Nel processo di montaggio, la struttura del film non è stata cambiata. La prima versione durava esattamente due ore, l’abbiamo stretta di una decina di minuti perdendo qualche cosa e aggiungendo un nuovo finale e capitolo, Bees Make Honey. Tra un montaggio e l’altro andavo in Marocco, Irlanda, Spagna e Italia per girare nei luoghi rilevanti per la nostra storia e per la crescita di Welles come artista. Per le riprese ho utilizzato una DJI Osmo Pro girando in parte con camera mano. Volevo dare come la sensazione di qualcuno (Welles, forse?) che cammina per il mondo. Così, il film è stato completato. Che cosa ho imparato?
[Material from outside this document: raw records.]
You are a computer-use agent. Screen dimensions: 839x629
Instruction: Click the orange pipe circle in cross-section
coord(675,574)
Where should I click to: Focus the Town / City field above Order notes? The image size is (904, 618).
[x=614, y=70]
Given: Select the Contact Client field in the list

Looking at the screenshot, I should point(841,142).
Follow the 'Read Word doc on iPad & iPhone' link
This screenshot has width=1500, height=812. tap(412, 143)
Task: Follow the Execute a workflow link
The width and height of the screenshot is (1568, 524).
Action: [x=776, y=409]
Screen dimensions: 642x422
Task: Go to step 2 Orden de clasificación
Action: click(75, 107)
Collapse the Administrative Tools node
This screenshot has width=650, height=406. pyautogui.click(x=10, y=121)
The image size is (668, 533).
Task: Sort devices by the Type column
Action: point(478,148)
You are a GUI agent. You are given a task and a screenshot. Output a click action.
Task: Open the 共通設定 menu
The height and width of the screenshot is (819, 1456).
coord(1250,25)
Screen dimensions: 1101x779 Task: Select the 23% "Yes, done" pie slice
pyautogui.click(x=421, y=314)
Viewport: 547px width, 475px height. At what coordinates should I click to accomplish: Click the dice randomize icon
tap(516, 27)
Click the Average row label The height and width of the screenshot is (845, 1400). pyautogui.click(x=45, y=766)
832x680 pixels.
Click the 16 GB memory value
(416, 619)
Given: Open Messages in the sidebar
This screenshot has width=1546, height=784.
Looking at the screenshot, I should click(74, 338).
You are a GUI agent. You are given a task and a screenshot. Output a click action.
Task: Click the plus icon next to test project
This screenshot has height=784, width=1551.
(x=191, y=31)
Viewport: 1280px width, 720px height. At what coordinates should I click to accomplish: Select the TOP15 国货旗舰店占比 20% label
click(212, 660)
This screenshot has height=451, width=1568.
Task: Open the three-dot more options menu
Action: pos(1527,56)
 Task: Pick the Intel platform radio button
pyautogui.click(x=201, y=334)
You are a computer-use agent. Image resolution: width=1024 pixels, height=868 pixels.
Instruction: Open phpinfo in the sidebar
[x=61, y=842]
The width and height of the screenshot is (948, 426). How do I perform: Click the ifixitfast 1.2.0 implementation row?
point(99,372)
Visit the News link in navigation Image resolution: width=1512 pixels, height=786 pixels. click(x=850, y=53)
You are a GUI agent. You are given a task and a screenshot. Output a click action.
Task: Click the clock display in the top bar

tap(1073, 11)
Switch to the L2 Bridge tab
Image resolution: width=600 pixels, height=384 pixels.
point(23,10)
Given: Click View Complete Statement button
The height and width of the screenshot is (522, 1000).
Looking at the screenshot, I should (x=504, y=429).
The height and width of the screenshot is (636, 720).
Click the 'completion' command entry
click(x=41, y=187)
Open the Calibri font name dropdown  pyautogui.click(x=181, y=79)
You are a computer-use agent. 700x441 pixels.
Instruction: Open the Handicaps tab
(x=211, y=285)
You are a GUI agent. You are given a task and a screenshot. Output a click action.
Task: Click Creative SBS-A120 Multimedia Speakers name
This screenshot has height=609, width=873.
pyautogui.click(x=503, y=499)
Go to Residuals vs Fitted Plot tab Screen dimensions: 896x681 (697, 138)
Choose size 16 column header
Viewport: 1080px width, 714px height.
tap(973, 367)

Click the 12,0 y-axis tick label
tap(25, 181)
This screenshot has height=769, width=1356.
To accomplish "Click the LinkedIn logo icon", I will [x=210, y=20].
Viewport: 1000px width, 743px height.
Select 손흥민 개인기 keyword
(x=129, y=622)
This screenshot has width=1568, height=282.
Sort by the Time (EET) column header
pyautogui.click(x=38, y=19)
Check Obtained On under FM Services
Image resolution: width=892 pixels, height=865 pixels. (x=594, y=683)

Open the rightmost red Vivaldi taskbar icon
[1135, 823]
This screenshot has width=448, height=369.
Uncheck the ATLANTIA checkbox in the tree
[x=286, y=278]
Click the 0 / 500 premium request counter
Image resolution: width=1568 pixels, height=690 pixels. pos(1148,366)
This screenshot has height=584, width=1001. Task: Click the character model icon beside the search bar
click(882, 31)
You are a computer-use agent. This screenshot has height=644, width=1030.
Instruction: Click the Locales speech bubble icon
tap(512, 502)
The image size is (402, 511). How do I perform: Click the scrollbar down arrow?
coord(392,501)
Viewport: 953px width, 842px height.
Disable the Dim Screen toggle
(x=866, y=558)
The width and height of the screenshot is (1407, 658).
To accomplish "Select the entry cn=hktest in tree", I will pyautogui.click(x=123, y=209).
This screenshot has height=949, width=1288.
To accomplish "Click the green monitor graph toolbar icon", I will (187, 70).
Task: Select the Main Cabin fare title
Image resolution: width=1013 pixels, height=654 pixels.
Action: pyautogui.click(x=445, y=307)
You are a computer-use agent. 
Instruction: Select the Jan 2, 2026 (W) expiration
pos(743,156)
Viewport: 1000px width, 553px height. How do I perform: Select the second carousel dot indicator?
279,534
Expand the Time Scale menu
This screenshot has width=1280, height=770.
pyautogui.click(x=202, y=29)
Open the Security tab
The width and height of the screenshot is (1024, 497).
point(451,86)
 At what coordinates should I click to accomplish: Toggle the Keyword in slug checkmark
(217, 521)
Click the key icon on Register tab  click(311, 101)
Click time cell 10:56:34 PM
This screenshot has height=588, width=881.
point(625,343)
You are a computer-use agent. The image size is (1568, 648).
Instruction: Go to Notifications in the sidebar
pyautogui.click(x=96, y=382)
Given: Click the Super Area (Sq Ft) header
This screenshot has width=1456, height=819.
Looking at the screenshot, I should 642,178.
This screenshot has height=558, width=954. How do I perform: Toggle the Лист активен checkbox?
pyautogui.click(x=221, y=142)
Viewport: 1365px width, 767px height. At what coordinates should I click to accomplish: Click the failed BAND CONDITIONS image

Se alla fine di questa esperienza mi sento in qualche modo diverso nei confronti di Orson Welles che, come affermo nel film, mi ha teso una corda di salvataggio? Rispondo a queste domande nel mio cortometraggio The Boots of Orson Welles.
Mark Cousins
Edimburgo, 2018
Mark Cousins
Ulster (Irlanda del Nord). Regista e critico cinematografico. Negli anni Novanta realizza un progetto per la BBC dal titolo "Scene by Scene": una serie di brillanti interviste in cui aveva incontrato alcuni cineasti famosi, tra cui David Lynch, Roman Polansky e Martin Scorsese. Direttore dell'Edinburgh Film Festival e nel 2009, insieme alla nota attrice Tilda Swinton, realizza un progetto piuttosto curioso: all'interno di un camion di grandi dimensioni si trovano 33,5 tonnellate di "cinema portatile", che viaggiano per le Highlands scozzesi. Il progetto è stato definito un festival itinerante del cinema indipendente ed è stato inoltre citato nel documentario "Cinema is Everywhere"(2011) diretto da Teal Greyhavens. Nel 2011 è regista e presentatore del documentario: "The Story of Film: An Odissey", lungometraggio a episodi presentato al Toronto International Film Festival nello stesso anno.